Consideró que los maestros se encuentran en una posición privilegiada porque observan diariamente el comportamiento de los niños y pueden notar cambios con mayor facilidad.
Puso como ejemplo a un estudiante que normalmente es colaborador y participativo, pero comienza a mostrarse retraído.
La psicóloga recomendó que, ante situaciones de ese tipo, no se coloque inmediatamente una etiqueta al menor, sino que se observe si existen cambios familiares o circunstancias que puedan estar generándole preocupación o intranquilidad.

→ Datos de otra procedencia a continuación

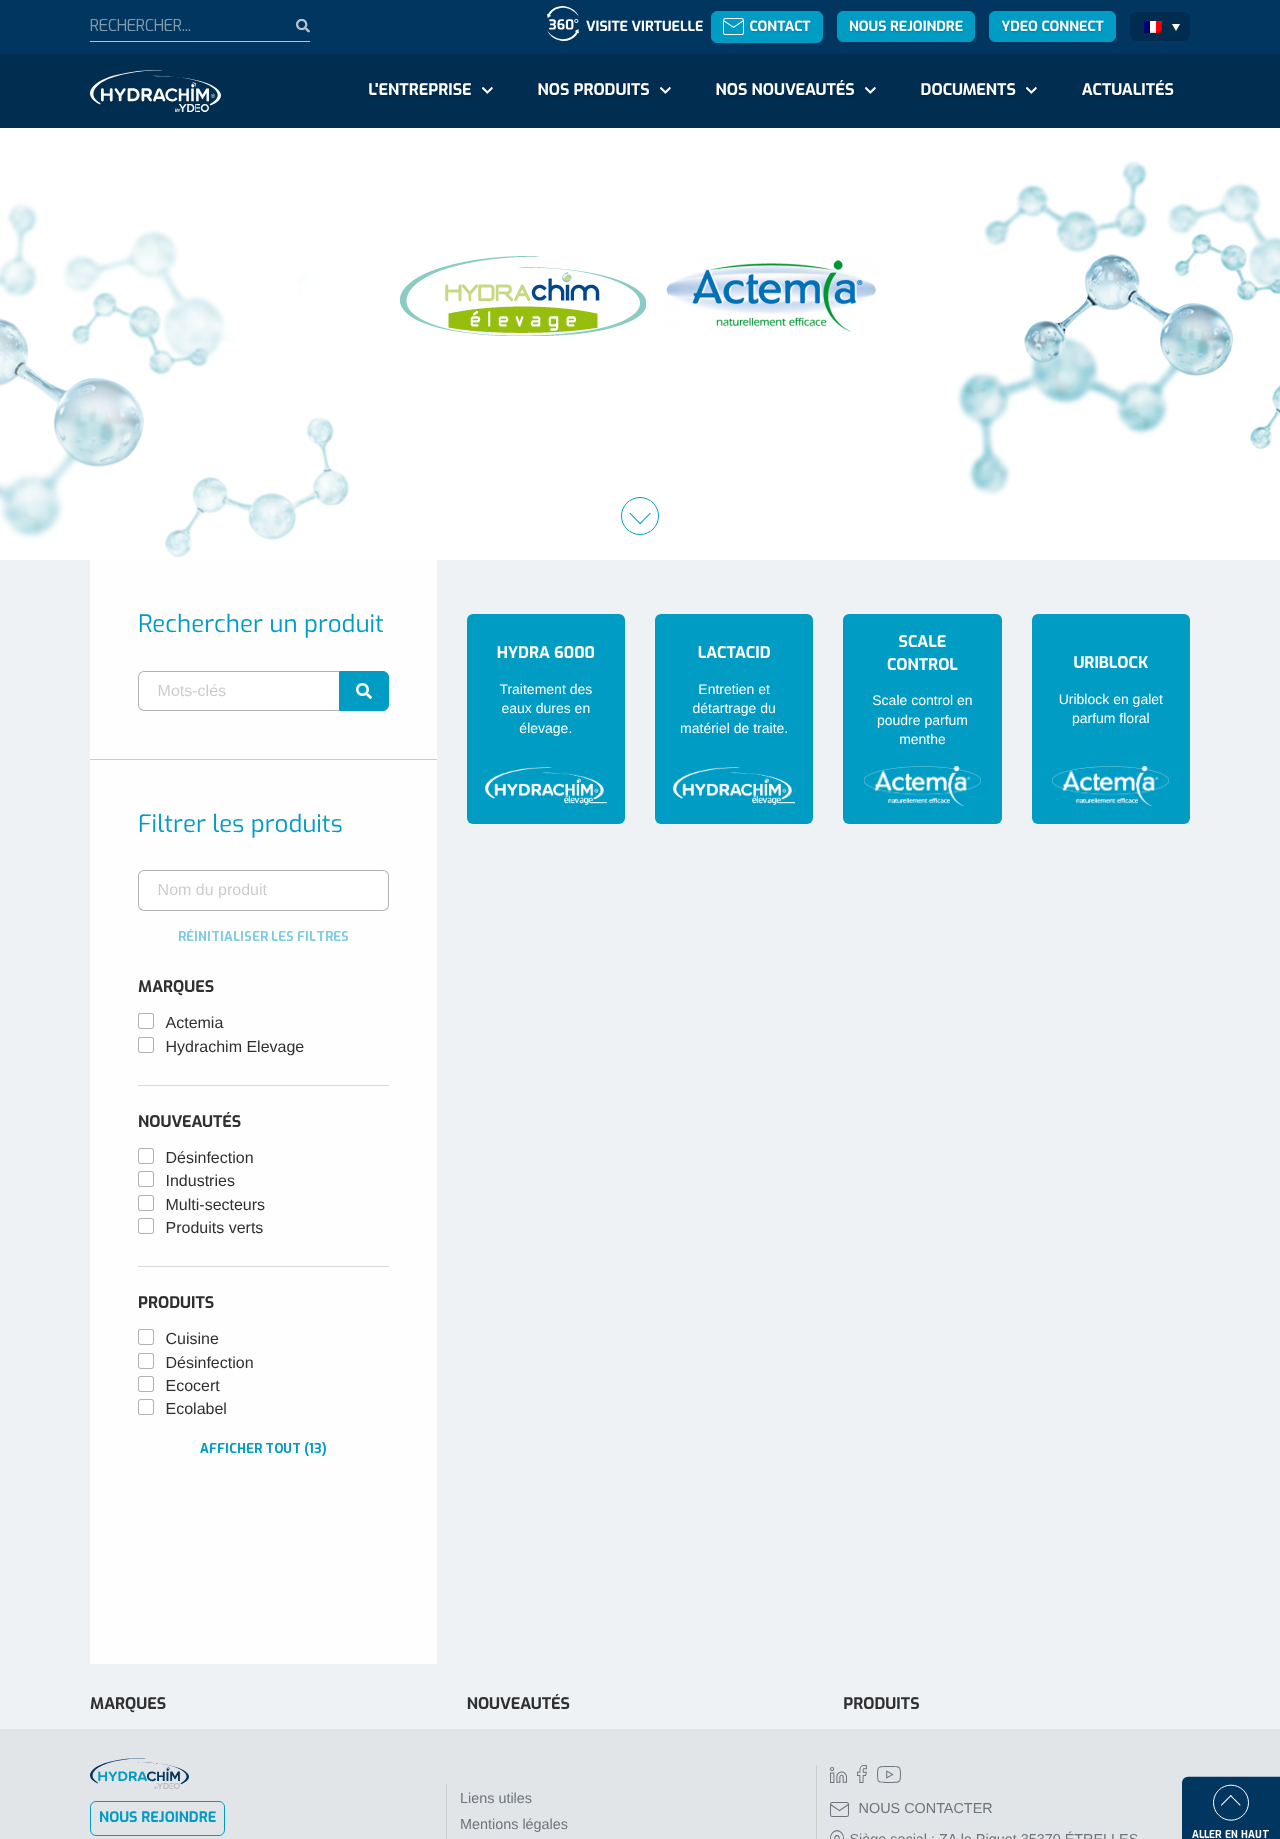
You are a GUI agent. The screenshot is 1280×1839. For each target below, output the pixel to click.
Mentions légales (514, 1825)
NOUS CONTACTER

No basta con observar el síntoma visible
Burgos explicó que la terapia familiar busca ir más allá de la conducta que resulta evidente.
Señaló que detrás del síntoma pueden existir estructuras, patrones de relación e interacciones familiares que deben ser exploradas para comprender la situación completa.
Afirmó que analizar únicamente a una persona, sin tomar en consideración el contexto familiar, puede significar quedarse solamente con la parte visible del problema.
Según indicó, este tipo de exploración forma parte del trabajo realizado durante las sesiones de terapia familiar.
Terapia puede involucrar a toda la familia
La especialista señaló que, cuando un niño presenta una dificultad, la terapia no necesariamente debe limitarse a la madre y al menor.
Explicó que inicialmente puede acudir una madre con su hijo, debido a que históricamente ha sido más frecuente que las mujeres asuman la responsabilidad de llevar a los niños a consultas.
Sin embargo, indicó que desde la terapia familiar se procura incorporar al resto de los integrantes cuando resulte necesario.
Eso puede incluir al padre, hermanos, abuelos e incluso otras personas que conviven en el hogar y tienen una participación importante dentro de la dinámica familiar.
Abuelos y cuidadores también pueden influir
Burgos explicó que en algunos hogares una abuela puede desempeñar un papel importante en las decisiones y relaciones familiares.
Por esa razón, sostuvo que durante el proceso terapéutico puede ser necesario determinar qué influencia tiene esa persona dentro del sistema.
Agregó que incluso una persona que ayuda en las labores del hogar y lleva muchos años vinculada a la familia podría ser tomada en consideración, dependiendo del caso.
La especialista aclaró que la necesidad de incorporar a otros integrantes se determina a medida que avanza la evaluación.
Padres participan más en las terapias
Burgos afirmó que anteriormente era más frecuente que las madres acudieran solas a las terapias y que resultara difícil conseguir la participación de los padres.
Sin embargo, aseguró que esta situación ha cambiado con el paso de los años.
Indicó que actualmente más padres solicitan permisos en sus trabajos y asisten a las sesiones de terapia familiar.
La psicóloga valoró esta mayor participación como uno de los cambios positivos que ha observado en el trabajo con las familias.